As a grammar for trees, it has the following property: there are two distinct trees which nevertheless share the same sequence of leaves:

        E                  E
        o                  o
      / | \              / | \
     E '+' E            E '+' E
     o     |            |     o
   / | \  '3'          '1'  / | \
  E '+' E                  E '+' E
  |     |                  |     |
 '1'   '2'                '2'   '3'

So let’s restrict the set of trees, in the most straightforward manner, by adding some inequalities:

E =
    'number'
  | '(' E ')'
  | E '+' E

E !=
    E '+' [E '+' E]

Here, square brackets denote a child. E '+' [E '+' E] is a plus node whose right child is also a plus node. Checking whether a tree conform to this modified set of rules is easy as negative rules are also just regular expressions. Well, I think you need some fiddling here, as, as written, a negative rule matches two different levels of the tree, but you can flatten both the rule and the actual tree to the grandchildren level by enclosing children in parenthesis. Let me show an example:

We want to match this node:

    E
    o
  / | \
 E '+' E
 |     o
'1'  / | \
    E '+' E

against this rule concerning children and grand children:

E '+' [E '+' E]

We write the list of children and grandchidren of the node, while adding extra [], to get this string:

['1'] '+' [E '+' E]

And in the rule we replace top-level non-terminals with [.*], to get this regular expression:

[.*] '+' [E '+' E]

Now we can match the string against a regex, get a mach, and rule out the tree (remember, this is !=).

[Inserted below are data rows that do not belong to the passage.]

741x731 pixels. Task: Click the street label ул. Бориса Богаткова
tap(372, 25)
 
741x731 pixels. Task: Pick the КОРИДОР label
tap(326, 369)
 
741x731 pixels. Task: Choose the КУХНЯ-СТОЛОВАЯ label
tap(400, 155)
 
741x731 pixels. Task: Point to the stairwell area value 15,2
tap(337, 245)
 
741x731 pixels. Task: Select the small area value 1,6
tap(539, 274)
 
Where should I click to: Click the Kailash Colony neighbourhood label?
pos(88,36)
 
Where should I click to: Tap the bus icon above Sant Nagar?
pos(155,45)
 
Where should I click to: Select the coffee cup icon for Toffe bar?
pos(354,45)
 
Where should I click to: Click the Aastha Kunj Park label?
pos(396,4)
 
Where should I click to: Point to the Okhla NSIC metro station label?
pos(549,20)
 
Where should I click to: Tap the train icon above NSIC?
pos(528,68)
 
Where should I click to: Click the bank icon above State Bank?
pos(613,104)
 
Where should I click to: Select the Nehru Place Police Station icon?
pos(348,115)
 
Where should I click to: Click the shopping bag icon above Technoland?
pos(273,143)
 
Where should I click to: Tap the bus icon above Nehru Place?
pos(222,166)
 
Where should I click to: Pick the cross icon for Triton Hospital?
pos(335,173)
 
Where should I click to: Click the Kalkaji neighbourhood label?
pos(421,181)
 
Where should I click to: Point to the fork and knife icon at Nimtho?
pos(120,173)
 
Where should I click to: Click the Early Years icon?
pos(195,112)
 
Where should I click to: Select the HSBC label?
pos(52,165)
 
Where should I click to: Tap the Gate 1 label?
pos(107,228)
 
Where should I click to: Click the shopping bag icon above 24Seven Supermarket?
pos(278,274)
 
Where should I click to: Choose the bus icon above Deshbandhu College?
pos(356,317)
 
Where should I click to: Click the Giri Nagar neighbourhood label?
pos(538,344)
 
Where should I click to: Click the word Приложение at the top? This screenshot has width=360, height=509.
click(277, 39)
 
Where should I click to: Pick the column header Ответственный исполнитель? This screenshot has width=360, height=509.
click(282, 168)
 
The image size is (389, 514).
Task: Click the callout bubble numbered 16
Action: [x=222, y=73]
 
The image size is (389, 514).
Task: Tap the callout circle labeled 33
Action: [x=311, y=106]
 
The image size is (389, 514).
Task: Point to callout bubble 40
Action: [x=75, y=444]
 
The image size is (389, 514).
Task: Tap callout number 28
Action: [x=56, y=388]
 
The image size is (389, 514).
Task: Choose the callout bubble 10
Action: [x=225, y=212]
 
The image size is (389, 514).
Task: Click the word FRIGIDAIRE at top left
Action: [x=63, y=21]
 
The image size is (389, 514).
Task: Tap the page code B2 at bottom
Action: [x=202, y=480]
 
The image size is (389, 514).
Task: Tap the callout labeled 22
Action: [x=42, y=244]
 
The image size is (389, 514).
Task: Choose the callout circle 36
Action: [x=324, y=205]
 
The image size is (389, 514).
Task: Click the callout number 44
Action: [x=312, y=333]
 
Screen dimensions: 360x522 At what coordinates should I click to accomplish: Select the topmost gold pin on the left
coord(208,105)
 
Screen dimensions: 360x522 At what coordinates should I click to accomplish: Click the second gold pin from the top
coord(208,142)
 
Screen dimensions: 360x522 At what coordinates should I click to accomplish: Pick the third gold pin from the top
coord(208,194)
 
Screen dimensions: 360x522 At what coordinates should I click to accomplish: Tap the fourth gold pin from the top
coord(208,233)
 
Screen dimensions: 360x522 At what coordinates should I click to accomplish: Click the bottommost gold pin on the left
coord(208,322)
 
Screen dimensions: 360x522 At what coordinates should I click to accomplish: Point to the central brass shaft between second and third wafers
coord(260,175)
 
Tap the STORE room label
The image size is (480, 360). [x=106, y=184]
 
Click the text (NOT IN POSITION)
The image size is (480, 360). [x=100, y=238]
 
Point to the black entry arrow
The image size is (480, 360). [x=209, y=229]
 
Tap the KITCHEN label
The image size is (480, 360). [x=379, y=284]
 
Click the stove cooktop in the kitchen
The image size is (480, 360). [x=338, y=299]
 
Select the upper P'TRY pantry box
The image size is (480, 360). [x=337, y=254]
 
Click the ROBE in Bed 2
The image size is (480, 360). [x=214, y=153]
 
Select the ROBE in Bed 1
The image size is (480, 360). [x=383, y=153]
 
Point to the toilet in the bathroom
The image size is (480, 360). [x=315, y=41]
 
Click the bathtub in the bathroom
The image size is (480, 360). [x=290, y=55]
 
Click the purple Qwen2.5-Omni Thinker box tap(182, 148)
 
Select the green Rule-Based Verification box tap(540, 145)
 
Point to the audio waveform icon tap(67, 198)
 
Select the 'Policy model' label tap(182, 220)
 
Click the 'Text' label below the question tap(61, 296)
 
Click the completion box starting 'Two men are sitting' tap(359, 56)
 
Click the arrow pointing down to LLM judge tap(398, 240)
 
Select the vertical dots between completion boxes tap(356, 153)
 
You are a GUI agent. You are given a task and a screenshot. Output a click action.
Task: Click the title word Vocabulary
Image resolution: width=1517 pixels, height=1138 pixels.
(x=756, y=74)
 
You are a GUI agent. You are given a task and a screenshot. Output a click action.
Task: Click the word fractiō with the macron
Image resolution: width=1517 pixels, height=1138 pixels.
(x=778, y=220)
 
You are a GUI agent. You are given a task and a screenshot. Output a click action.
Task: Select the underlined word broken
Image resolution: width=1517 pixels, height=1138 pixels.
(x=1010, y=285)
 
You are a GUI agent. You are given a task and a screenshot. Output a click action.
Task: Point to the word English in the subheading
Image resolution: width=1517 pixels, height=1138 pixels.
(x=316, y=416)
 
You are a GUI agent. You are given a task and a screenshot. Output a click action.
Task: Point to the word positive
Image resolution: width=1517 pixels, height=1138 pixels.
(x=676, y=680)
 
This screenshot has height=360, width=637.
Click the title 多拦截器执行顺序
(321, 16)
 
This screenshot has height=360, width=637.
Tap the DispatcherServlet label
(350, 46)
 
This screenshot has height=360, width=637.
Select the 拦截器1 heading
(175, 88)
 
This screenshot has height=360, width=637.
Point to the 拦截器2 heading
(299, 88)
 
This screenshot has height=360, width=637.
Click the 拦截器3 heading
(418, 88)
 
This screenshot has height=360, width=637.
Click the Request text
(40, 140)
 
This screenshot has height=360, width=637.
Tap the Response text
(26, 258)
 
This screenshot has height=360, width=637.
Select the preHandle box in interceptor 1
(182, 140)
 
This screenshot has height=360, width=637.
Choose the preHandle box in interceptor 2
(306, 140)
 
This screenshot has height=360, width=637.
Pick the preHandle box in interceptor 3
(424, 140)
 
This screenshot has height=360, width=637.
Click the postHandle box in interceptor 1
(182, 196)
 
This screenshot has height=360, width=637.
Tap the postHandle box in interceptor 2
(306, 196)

So here it is, a perfectly functional mathematical animal: recursive restricted regular expression:

A set of non-terminals N (denoted with TitleCase names)
A set of terminals T (denoted with 'quoted' names)
A generating mapping from non-terminals N to regular expressions over N ∪ T alphabet
A restricting mapping from non-terminals N to regular expressions over N ∪ T ∪ {], [} (that is regular expressions with square brackets to denote children)

This construction denotes a set of labeled trees, where interior nodes are labeled with N, leaves are labeled with T and for each interior node

its children match the corresponding generating regular expression
its grandchildren do not match the corresponding restricting regular expression

And the main question one would have, if confronted with a specimen, is “is it ambiguous?” That is, are there two trees in the set which have the same sequence of leaves?

Let’s look at an example:

Expr =
    'number'
  | '(' Expr ')'
  | Expr '+' Expr
  | Expr '*' Expr

Expr !=
             Expr '+' [Expr '+' Expr]
|            Expr '*' [Expr '*' Expr]
|            Expr '*' [Expr '+' Expr]
| [Expr '+' Expr] '*' Expr

It looks unambiguous to me! And I am pretty sure that I can prove, by hand, that it is in fact unambiguous (well, I might discover that I miss a couple of restrictions in process, but it feels like it should work in principle). The question is, can a computer take an arbitrary recursive restricted regular expression and tell me that its unambiguous, or, failing that, provide a counter-example?

In the general case, the answer is no — this is at least as expressive as CFG, and ambiguity of arbitrary CFG is undecidable. But perhaps there’s some reasonable set of restrictions under which it is in fact possible to prove the absence of ambiguity?